§ WHAT TO PRODUCE
Working line by line, output the entries below exactly as they appear.

§ DATA
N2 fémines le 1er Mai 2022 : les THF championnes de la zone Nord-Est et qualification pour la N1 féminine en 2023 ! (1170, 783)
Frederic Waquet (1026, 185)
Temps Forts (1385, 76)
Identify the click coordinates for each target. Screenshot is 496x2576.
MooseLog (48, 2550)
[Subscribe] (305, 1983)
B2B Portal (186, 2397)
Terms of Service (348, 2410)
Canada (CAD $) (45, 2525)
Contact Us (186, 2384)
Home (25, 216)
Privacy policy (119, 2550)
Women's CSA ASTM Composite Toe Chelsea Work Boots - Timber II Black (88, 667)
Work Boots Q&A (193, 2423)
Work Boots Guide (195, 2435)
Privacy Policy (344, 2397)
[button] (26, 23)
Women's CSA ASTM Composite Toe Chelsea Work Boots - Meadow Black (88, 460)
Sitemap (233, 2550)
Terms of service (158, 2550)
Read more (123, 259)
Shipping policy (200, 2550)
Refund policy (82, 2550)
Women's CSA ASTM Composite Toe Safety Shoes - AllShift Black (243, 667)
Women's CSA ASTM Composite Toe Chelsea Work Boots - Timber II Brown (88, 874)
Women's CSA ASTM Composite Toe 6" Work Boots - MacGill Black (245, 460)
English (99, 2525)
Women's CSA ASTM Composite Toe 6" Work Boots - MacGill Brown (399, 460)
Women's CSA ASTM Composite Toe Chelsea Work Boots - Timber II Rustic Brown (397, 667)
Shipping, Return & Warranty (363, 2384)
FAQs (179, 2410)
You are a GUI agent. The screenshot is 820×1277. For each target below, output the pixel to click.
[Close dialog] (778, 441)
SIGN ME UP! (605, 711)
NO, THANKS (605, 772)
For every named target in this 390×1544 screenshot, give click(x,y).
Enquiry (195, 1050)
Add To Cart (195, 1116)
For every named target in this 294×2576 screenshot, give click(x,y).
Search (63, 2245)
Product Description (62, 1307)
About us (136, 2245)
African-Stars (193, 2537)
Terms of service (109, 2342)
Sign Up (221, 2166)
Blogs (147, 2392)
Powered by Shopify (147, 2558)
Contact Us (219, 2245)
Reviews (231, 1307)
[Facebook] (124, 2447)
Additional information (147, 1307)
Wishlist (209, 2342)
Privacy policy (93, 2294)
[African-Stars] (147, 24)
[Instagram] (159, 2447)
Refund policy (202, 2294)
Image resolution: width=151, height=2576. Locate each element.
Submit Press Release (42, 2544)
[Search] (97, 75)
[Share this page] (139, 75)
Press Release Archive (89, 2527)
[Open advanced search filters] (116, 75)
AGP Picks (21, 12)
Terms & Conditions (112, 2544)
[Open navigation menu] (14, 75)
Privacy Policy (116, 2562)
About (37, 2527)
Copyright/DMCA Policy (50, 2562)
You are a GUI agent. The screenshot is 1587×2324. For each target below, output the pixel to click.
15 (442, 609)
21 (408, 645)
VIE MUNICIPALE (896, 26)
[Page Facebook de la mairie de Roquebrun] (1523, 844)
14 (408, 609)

§ RESPONSE AREA
N2 fémines le 1er Mai 2022 : les THF championnes de la zone Nord-Est et qualification pour la N1 féminine en 2023 ! (1170, 783)
Frederic Waquet (1026, 185)
Temps Forts (1385, 76)
Identify the click coordinates for each target. Screenshot is 496x2576.
MooseLog (48, 2550)
[Subscribe] (305, 1983)
B2B Portal (186, 2397)
Terms of Service (348, 2410)
Canada (CAD $) (45, 2525)
Contact Us (186, 2384)
Home (25, 216)
Privacy policy (119, 2550)
Women's CSA ASTM Composite Toe Chelsea Work Boots - Timber II Black (88, 667)
Work Boots Q&A (193, 2423)
Work Boots Guide (195, 2435)
Privacy Policy (344, 2397)
[button] (26, 23)
Women's CSA ASTM Composite Toe Chelsea Work Boots - Meadow Black (88, 460)
Sitemap (233, 2550)
Terms of service (158, 2550)
Read more (123, 259)
Shipping policy (200, 2550)
Refund policy (82, 2550)
Women's CSA ASTM Composite Toe Safety Shoes - AllShift Black (243, 667)
Women's CSA ASTM Composite Toe Chelsea Work Boots - Timber II Brown (88, 874)
Women's CSA ASTM Composite Toe 6" Work Boots - MacGill Black (245, 460)
English (99, 2525)
Women's CSA ASTM Composite Toe 6" Work Boots - MacGill Brown (399, 460)
Women's CSA ASTM Composite Toe Chelsea Work Boots - Timber II Rustic Brown (397, 667)
Shipping, Return & Warranty (363, 2384)
FAQs (179, 2410)
You are a GUI agent. The screenshot is 820×1277. For each target below, output the pixel to click.
[Close dialog] (778, 441)
SIGN ME UP! (605, 711)
NO, THANKS (605, 772)
For every named target in this 390×1544 screenshot, give click(x,y).
Enquiry (195, 1050)
Add To Cart (195, 1116)
For every named target in this 294×2576 screenshot, give click(x,y).
Search (63, 2245)
Product Description (62, 1307)
About us (136, 2245)
African-Stars (193, 2537)
Terms of service (109, 2342)
Sign Up (221, 2166)
Blogs (147, 2392)
Powered by Shopify (147, 2558)
Contact Us (219, 2245)
Reviews (231, 1307)
[Facebook] (124, 2447)
Additional information (147, 1307)
Wishlist (209, 2342)
Privacy policy (93, 2294)
[African-Stars] (147, 24)
[Instagram] (159, 2447)
Refund policy (202, 2294)
Image resolution: width=151, height=2576. Locate each element.
Submit Press Release (42, 2544)
[Search] (97, 75)
[Share this page] (139, 75)
Press Release Archive (89, 2527)
[Open advanced search filters] (116, 75)
AGP Picks (21, 12)
Terms & Conditions (112, 2544)
[Open navigation menu] (14, 75)
Privacy Policy (116, 2562)
About (37, 2527)
Copyright/DMCA Policy (50, 2562)
You are a GUI agent. The screenshot is 1587×2324. For each target below, output the pixel to click.
15 (442, 609)
21 (408, 645)
VIE MUNICIPALE (896, 26)
[Page Facebook de la mairie de Roquebrun] (1523, 844)
14 (408, 609)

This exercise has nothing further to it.